El emigrante que sale fuera del país, al igual que el que sale fuera de su provincia, reproduce un mismo esquema: inserción del emigrante en una red de familiares, amigos, paisanos, que ya están situados en el lugar de destino y que les reclaman, les invitan. Es una inserción muy favorable, con ayudas de los que ya están establecidos. Es decir, por lo general no había una inmigración improvisada, sino que era producto de una reflexión.

Esta reflexión incluye la decisión del destino, que por lo general era hacia el extranjero, por parte de los habitantes de provincias marítimas, y interprovincial o interprovincial en el caso de las provincias interiores. Aunque hay algunas provincias marítimas españolas con excedentes de población que les lleva tanto a la emigración hacia América como a la emigración interprovincial. Es el caso de Galicia, Asturias, Santander o las Vascongadas, cuyo destino nacional solía ser Madrid.

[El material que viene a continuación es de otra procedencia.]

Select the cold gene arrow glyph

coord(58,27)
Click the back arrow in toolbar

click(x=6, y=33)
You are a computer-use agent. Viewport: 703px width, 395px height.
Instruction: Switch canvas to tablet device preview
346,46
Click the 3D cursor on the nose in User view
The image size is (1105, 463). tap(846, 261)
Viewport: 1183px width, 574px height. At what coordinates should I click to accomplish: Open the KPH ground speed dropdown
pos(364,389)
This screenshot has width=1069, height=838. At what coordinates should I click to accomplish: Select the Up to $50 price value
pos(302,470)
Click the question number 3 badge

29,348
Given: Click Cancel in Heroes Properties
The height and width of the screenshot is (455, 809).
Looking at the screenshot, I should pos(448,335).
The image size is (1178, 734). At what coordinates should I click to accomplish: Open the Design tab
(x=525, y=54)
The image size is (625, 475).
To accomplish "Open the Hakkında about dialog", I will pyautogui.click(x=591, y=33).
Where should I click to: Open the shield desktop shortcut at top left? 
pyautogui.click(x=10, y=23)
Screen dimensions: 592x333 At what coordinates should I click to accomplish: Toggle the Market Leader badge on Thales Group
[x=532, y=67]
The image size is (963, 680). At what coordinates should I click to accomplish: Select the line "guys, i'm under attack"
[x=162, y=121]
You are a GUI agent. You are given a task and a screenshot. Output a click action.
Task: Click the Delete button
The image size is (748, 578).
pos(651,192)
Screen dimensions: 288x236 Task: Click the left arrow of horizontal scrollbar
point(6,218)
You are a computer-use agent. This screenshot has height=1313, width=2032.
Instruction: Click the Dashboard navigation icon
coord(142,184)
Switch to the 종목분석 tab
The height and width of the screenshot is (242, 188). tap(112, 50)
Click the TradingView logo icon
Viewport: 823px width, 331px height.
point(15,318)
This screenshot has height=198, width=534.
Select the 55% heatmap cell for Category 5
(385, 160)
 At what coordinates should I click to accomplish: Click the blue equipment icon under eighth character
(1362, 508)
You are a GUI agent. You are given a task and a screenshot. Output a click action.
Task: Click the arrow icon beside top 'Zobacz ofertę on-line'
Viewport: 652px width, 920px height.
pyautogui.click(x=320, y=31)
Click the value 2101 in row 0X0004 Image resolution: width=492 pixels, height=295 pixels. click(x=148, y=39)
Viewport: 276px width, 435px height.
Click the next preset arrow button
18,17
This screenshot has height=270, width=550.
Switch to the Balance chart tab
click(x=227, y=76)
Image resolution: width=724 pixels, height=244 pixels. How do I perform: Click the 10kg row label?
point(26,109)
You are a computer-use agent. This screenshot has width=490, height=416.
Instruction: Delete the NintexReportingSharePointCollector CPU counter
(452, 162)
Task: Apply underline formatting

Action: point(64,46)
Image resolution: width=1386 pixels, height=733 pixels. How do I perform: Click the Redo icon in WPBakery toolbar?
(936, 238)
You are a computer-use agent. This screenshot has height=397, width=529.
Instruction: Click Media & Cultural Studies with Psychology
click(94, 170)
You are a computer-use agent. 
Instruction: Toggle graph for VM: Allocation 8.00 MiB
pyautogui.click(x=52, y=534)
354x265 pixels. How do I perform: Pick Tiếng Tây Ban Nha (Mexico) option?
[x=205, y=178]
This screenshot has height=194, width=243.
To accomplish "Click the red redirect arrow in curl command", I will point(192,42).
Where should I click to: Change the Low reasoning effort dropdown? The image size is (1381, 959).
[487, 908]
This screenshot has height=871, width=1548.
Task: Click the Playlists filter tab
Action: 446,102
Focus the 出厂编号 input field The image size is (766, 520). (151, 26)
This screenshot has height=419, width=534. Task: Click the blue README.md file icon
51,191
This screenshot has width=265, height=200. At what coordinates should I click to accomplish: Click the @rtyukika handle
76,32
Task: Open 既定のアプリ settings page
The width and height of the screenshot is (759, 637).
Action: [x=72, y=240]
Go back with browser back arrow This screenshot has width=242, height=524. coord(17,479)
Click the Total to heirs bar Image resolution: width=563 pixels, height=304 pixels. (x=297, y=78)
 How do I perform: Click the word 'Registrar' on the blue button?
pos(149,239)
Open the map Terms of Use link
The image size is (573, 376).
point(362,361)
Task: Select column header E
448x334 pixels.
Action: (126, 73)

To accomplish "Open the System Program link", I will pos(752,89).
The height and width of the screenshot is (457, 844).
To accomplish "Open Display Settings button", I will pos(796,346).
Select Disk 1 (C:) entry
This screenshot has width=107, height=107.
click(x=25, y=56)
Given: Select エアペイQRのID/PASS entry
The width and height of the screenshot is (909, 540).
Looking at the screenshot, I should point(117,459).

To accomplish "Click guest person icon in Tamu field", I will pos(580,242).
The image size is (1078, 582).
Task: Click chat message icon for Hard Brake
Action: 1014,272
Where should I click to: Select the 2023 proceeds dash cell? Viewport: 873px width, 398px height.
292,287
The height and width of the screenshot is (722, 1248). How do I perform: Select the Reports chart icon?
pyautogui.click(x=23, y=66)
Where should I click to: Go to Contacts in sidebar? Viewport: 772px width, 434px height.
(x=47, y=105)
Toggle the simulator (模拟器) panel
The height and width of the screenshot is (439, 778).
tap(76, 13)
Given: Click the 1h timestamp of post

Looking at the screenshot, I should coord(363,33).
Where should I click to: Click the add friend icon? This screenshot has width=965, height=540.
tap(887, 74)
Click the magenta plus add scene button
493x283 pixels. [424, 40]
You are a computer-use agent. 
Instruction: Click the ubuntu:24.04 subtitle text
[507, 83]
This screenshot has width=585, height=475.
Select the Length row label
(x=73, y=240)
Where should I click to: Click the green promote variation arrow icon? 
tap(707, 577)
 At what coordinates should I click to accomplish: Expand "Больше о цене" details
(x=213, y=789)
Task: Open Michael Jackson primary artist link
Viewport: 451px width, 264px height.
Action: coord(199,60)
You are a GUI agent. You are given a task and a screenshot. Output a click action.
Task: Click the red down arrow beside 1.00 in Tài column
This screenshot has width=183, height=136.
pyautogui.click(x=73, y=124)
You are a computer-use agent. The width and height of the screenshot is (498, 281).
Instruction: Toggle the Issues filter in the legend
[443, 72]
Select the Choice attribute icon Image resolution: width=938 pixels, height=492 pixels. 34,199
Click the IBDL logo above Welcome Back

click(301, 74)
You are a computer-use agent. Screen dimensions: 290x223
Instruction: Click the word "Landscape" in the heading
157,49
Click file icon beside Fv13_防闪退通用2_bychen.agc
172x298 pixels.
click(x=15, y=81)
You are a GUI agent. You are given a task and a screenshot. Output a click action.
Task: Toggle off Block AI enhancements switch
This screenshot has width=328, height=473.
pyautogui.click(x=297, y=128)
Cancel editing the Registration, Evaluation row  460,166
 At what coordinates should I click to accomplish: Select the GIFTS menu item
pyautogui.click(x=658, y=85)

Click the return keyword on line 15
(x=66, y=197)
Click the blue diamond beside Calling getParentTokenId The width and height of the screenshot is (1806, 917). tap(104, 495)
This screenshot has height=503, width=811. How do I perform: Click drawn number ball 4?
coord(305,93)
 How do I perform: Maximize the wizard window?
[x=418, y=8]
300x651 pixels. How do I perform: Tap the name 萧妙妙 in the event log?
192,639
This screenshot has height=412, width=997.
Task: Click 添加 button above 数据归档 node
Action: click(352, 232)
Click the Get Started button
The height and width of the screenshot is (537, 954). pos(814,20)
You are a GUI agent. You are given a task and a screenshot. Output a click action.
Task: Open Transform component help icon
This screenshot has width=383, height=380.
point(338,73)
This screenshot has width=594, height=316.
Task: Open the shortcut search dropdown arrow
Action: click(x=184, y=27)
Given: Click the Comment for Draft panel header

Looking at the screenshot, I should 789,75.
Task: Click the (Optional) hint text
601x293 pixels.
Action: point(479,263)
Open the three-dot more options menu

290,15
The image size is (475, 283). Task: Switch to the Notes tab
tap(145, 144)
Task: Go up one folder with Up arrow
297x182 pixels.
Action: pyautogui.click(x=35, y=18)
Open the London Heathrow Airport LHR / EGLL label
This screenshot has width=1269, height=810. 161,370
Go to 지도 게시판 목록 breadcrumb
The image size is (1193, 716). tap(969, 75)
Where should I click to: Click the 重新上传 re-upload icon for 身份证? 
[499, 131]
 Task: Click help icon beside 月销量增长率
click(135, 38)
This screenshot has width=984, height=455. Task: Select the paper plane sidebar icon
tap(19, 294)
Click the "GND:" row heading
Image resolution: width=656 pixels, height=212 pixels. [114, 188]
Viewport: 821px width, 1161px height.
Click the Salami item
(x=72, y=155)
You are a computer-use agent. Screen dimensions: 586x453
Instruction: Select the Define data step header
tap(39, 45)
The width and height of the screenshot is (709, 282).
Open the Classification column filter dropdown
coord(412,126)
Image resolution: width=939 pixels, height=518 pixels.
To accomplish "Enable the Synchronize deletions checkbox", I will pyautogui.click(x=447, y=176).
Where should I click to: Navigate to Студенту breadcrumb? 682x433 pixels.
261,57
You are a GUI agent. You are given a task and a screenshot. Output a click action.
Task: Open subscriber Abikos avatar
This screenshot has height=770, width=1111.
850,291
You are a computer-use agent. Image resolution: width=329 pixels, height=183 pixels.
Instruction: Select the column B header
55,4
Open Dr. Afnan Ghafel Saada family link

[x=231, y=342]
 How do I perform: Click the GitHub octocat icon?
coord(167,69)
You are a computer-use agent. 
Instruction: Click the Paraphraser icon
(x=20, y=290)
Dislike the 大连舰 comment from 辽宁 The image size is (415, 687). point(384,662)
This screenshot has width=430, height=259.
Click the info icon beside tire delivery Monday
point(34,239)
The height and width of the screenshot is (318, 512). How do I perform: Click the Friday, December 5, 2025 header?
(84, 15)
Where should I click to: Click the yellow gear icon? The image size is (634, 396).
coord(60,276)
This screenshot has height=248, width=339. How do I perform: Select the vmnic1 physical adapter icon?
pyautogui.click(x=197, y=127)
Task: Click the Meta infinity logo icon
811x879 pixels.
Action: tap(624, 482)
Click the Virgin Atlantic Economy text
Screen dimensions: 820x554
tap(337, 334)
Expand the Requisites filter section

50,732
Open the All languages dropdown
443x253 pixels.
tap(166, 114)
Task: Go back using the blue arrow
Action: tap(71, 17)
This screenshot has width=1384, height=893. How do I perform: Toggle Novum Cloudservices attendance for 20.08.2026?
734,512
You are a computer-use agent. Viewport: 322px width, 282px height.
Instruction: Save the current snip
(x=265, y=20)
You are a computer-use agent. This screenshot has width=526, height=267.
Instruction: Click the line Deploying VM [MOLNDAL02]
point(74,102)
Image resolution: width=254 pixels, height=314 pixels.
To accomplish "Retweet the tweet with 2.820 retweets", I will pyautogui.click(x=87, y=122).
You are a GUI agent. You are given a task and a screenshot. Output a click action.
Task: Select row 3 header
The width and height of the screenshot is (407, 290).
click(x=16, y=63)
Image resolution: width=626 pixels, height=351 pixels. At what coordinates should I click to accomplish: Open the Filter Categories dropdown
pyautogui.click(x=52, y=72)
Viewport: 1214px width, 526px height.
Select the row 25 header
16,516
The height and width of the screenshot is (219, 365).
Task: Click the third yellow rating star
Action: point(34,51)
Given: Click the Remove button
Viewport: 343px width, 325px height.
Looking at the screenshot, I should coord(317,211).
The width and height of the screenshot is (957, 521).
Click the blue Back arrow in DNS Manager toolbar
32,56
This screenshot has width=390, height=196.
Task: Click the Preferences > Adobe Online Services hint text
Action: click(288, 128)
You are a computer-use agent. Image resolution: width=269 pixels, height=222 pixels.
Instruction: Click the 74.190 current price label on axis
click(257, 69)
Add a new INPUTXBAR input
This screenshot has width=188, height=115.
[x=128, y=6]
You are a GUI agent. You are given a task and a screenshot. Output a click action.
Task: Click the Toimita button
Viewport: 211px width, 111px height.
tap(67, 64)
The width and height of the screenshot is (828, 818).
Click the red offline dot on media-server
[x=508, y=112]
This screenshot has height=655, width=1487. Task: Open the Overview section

Distribución espacial de la población.

Se determina en base a dos variables: a

a) Periferia vs. interior.

b) Población urbana vs. población rural

 

a) Periferia vs. interior.

Continua la tendencia desde 1800 de un incremento de población de la periferia y una disminución paralela de la población en el interior. Pero todavía en 1877 - a pesar de algunas interpretaciones diferentes - la población interior era superior a la de la periferia. Para este cálculo se ha tomado el censo de 1877, y se han sumado las poblaciones de todas aquellas provincias que no tienen salida al mar.

Ahora bien, la densidad de población sí es muy distinta. Según las estimaciones de Rodríguez Osuna a partir del censo de 1877, en la periferia la densidad era de 50 habitantes / Km2. En el interior, sacando a Madrid para no distorsionar, 22 hab./Km2.

b) Población urbana vs. población rural.

Tomando como listón el más bajo usado por los demógrafos, según el cual consideramos como población urbana aquella que vive en localidades de más de 5.000 habitantes, España en 1860 era mayoritariamente rural: el 75% de los españoles habitaban en localidades de menos de 5.000 habitantes.

Hubo un aumento de población en las capitales de provincia, como resultado de la división provincial de 1833. Esta división, al definir la capitalidad de las provincias, supuso un aumento de la migración interna intraprovincial, hacia la capital de cada provincia. No parece que la migración a otras provincias fuera tan relevante. En el censo de 1877 poco más del 7% de los españoles confesó vivir en una provincia distinta de la que había nacido.

Es una media nacional, con unos polos muy claros: Lógicamente en Madrid, por ser la capital de una Nación con una administración tan centralista, casi la mitad de la población era de fuera de la ciudad. En la provincia de Barcelona el 20% de los españoles censados eran nacidos fuera, y Vizcaya era un tercer polo de atracción. Las razones son diferentes en cada caso:

- Barcelona, por razones puramente económicas, ya que es la provincia de la industrialización textil por excelencia.
- Vizcaya todavía no ha experimentado el proceso industrializador del hierro, que llegará a finales de la década de 1870, pero sí tiene una actividad minera importante. Tras la segunda guerra carlista atrajo a mucha gente, algo que ya reflejarán los censos de 1887, 1897 y 1900.

- Madrid, por razones administrativas. Era la capital del un Estado liberal centralista. Allí reside la alta burguesía, la aristocracia, las instituciones principales del país, y tiene un importante sector servicios y financiero que reclama mucha población. La ciudad de Madrid pasó de 200.000 a 400.000 habitantes entre 1800 y 1877. En esas fechas, Londres tenía 4,770.000, París 2,260.000, Berlín 1,122.000, San Petersburgo 877.000, Viena 726.000, Moscú 612.000, Bruselas 500.000. Sólo Lisboa y Roma, entre las capitales europeas, tenían menos habitantes que Madrid.

En España había 13 núcleos con una cierta población: Madrid, con casi 400.000, Barcelona 250.000, Valencia 143.000, Sevilla 134.000, Málaga 115.000, Murcia 91.000, Zaragoza 84.000, Cartagena 75.000, etc. hasta Bilbao con 32.000. Algunas no eran capitales, como Lorca y Cartagena en Murcia. Sólo 5 ciudades tenían más de 100.000 habitantes.

Estas 13 ciudades no sumaban ni el 10% del censo total. Es decir, el proceso de urbanización fue muy lento en España.